▶ _TASKS TO COMPLETE_
1 – In the conference announcement, what region is sometimes called Afro-Eurasia?
2 – Reproduce the conference announcement word for word, everything from "The aim of the" down to "the Last Days.".

▶ _PAGE EXCERPT_
==================================================

The aim of the conference is to check to what extent we can write a connected history of messianism and apocalyptics in the monotheistic religions from the 15th to the 17th centuries. The conference is conceived as a framework for discussing hypotheses and exploring possible connections between Islamic, Jewish and Christian believes about the Last Days.

Annonce

Argument

From the fifteenth to the seventeenth century, numerous apocalyptical and messianic movements came to the fore across Eurasia and North Africa (a region sometimes called Afro-Eurasia): Bohemia, Germany, France, Britain, Lithuania or Muscovite Russia experienced the blossoming of reformation movements which propagated the idea that the Last Days were near, or were even millenarian (the Taborites and the Levellers, e. g.). Generally speaking, the belief that the Last Days were near or had come was central to some streams of fifteenth- and sixteenth-century Catholicism (especially in the mendicant orders), Protestantism (especially in the radical Reformation), and Sufism. It was also present in Jewish mysticism and kabbalah. It played a great role in Savonarola’s Florence, in the French wars or religion or at the court of Shah Ismail in Iran, Dom Manuel in Portugal, Muhammad al-Shaik in Morocco, Ivan the Terrible in Muscovite Russia, the moriscos of Spain, or the Mughal emperor Akbar in India.

==================================================

▶ _GIVEN DATA_

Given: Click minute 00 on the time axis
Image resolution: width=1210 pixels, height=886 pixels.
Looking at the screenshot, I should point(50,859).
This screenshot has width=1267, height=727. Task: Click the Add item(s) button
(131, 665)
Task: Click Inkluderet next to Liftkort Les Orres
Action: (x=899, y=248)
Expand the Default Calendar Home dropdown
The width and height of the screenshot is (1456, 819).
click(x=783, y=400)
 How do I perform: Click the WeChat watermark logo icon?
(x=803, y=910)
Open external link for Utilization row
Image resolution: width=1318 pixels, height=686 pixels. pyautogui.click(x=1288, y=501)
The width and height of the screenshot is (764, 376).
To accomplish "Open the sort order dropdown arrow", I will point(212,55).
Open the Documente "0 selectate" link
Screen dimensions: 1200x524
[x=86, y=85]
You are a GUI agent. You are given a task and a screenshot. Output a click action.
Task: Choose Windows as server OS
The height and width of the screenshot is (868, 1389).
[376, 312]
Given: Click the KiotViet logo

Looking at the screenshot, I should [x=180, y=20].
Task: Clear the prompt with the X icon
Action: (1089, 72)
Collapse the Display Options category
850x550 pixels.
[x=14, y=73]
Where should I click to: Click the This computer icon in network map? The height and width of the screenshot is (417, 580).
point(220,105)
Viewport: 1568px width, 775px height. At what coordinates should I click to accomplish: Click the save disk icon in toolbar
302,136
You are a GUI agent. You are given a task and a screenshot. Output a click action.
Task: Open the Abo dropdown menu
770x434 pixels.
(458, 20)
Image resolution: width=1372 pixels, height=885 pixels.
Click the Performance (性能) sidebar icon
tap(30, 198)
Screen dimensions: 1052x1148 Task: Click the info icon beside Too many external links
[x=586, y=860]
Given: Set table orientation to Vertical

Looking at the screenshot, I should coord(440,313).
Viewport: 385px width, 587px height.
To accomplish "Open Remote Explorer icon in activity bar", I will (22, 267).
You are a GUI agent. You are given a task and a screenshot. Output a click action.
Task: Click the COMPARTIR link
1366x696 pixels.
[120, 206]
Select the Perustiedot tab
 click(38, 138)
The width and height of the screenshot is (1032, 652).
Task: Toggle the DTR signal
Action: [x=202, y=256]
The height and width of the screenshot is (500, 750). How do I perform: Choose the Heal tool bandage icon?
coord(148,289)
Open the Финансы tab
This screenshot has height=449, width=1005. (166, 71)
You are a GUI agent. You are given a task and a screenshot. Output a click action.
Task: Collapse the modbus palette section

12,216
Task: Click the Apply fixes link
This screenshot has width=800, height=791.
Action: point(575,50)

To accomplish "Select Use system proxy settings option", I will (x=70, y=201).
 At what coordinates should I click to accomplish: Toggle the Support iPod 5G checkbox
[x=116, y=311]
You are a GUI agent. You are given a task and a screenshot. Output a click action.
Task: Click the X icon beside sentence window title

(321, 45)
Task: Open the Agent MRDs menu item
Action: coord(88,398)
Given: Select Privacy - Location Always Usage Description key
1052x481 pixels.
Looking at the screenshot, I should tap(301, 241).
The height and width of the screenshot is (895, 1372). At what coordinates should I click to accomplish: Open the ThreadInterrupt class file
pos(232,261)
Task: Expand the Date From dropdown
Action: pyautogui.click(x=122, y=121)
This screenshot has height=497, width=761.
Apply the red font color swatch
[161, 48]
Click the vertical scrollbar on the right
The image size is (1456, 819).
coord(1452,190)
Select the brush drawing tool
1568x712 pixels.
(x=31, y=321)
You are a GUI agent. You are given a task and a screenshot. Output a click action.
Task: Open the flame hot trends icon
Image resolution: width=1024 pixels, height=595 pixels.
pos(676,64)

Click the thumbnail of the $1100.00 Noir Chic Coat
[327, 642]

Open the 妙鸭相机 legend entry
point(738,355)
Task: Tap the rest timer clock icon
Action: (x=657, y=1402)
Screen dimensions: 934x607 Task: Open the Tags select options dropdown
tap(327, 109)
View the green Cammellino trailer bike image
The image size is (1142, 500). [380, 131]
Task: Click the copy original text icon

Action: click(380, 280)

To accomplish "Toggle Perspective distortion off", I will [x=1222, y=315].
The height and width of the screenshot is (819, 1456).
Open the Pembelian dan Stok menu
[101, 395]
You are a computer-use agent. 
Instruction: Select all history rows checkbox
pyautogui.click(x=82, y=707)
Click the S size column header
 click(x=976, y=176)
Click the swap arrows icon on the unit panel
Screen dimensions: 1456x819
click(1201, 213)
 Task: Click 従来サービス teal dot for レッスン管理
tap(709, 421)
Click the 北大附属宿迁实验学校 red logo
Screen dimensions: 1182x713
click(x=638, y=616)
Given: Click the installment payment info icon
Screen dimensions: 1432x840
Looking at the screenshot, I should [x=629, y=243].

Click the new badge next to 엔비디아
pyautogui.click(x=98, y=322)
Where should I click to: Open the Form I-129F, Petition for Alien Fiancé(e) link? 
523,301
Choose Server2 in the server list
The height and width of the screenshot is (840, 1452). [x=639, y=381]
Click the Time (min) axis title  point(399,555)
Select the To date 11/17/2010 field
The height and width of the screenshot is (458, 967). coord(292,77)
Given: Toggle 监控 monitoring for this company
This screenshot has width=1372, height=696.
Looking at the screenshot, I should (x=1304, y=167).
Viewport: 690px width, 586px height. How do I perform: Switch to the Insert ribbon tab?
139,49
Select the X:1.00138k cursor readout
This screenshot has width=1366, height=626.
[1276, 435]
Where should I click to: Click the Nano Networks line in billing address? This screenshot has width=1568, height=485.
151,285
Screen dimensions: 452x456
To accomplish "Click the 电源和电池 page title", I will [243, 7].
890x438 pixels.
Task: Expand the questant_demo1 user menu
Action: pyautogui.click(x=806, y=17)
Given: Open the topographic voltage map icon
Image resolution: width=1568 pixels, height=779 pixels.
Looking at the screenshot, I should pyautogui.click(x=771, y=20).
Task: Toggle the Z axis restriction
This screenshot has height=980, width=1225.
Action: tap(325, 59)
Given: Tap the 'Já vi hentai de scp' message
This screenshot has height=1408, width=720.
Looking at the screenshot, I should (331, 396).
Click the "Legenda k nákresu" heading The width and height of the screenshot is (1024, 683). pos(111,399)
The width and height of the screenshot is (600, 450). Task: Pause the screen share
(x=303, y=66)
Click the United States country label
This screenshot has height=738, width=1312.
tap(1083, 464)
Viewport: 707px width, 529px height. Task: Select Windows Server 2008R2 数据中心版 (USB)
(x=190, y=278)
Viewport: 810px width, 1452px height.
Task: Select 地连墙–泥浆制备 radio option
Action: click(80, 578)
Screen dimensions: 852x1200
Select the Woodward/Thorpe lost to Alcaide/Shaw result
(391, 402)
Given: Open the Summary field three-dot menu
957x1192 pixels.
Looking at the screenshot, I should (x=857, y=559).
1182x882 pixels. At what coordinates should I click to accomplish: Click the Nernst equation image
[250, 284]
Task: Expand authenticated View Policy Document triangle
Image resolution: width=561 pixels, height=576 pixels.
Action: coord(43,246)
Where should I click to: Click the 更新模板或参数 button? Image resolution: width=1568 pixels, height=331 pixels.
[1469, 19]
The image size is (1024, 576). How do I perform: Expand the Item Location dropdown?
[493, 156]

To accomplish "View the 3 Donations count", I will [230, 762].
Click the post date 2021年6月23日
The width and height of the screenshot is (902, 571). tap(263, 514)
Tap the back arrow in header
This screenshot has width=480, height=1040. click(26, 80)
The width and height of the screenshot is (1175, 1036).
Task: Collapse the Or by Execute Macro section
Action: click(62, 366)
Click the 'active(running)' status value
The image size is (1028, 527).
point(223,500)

==================================================

▶ _RESULTS FOR EACH TASK_
1 – Eurasia and North Africa

2 –
The aim of the conference is to check to what extent we can write a connected history of messianism and apocalyptics in the monotheistic religions from the 15th to the 17th centuries. The conference is conceived as a framework for discussing hypotheses and exploring possible connections between Islamic, Jewish and Christian believes about the Last Days.